Much of this, it seems, was news to Klopp yesterday. He was a youth player at SV Glatten at the time. Anglo-Scottish relations were not at the forefront of his mind. Asked about the cross-border aspect, with the clash having been given the inevitable ‘Battle of Britain’ context, he rather sportingly sought to get into the mood of things.

He described this first competitive meeting as “pretty special”, but he is a tactician rather than a historian. He knows little about auld enemies, less about new ones. “Apart from that I cannot say too much about the relationship, about what that means exactly,” he said. “Nobody gave me a historical update. I know a few things obviously and that it might be very special for sure. But apart from that it is a normal Champions League game. But it is very nice. I actually think that it is very nice that we don’t play the same teams all the time.

“It is refreshing," he added. "It is great for Rangers. There will be a great atmosphere here, there will be a great atmosphere. People should enjoy that, and I hope they will be able to enjoy that.”

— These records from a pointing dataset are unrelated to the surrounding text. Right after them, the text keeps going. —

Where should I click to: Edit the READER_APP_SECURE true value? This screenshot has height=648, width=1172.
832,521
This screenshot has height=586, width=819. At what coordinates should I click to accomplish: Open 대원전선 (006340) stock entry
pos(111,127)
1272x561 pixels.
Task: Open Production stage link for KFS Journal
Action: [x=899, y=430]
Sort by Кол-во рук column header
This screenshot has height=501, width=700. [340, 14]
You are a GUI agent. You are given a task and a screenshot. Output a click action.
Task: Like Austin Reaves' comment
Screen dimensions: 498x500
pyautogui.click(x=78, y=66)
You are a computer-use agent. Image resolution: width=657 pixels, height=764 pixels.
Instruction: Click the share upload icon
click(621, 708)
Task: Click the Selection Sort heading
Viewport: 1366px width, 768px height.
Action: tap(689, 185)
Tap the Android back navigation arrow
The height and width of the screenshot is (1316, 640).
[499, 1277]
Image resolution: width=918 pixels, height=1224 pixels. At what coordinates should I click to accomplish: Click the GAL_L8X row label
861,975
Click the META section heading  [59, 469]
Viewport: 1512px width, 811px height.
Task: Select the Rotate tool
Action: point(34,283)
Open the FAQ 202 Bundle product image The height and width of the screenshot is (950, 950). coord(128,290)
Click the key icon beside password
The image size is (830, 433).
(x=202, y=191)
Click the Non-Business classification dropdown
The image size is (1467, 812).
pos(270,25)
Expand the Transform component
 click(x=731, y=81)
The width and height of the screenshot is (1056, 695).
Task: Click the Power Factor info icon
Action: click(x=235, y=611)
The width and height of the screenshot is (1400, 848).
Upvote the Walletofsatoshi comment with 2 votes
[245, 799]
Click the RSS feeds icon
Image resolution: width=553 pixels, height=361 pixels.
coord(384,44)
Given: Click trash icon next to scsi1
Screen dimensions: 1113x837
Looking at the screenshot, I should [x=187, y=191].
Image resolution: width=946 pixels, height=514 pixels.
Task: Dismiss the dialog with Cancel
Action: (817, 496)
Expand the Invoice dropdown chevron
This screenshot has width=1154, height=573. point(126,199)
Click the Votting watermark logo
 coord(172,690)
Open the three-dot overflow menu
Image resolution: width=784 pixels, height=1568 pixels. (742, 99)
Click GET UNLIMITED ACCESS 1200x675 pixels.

In fact, Klopp might be more interested in the Dutch-German dynamic; Giovanni van Bronckhorst occupies the away dugout at Anfield, where he was sent off on his last appearance at the ground; for Arsenal in a 2-1 defeat in 2001, after picking up a second booking for simulation.

The Ibrox manager has history here even if Rangers and their skipper, James Tavernier, do not.

Tavernier recalled coming to Anfield for a youth cup semi-final “about ten years ago” when with Newcastle United but he was in the stand rather on the pitch because he had not been included in the squad.

It’s safe to assume he will be rather more central to his side’s hopes of success on a historic night at Anfield.